GREENBANK, Wash. — Jerry Lloyd knows horses.
Lloyd owns five of them and understands how they operate.
"Horses have a knack for being curious and getting themselves in trouble," Lloyd said.
It's for that reason Jerry is recruiting and training people to come to the rescue of large animals through the group Animal Advocates of Island County.
Lloyd said there are hundreds of century-old wells, cisterns and septic tanks all over Whidbey Island that are unstable and could easily trap horses, cattle, or other animals. Even people.
"The other problem is the health department doesn't know where they are," Lloyd said. "They were hand-dug in the late 1800s. They're out there."
The likelihood of someone or something falling into a well may seem remote, but it happened in Whidbey just two years ago.
A horse named Blaze fell down a well in Oak Harbor in March 2022.
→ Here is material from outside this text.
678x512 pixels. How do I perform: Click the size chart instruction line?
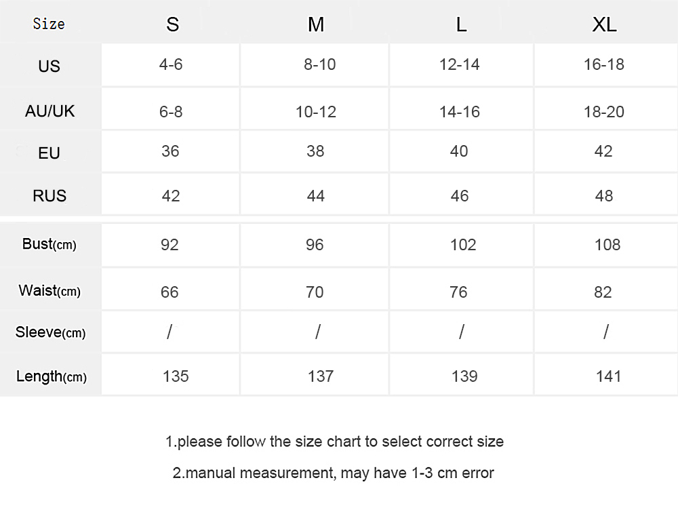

It was part luck and part skill that saved Blaze.
Skill from technical Navy search and rescue workers. And, luckily, there happened to be an excavator sitting on a neighbor's property ready to hoist the 2,000-pound horse to safety.
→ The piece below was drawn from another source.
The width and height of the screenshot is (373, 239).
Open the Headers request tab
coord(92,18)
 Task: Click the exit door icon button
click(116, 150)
The horse emerged from the well with just a few scratches.
Lloyd was there to help, as well.
"I wasn't surprised it went so well, I was astonished," Lloyd said. "I go back to this: it takes a village and the village showed up."
Lloyd said he has the equipment needed including an excavator. He just needs a dedicated group of volunteers to answer the call to action.
Veterinarians, firefighters, heavy equipment operators.
Lloyd hopes there will never be a need for the team, but as long as hidden risks remain all across Island County, he plans to be ready.
"It takes a team," Lloyd said. "It takes a village. You need people to show up."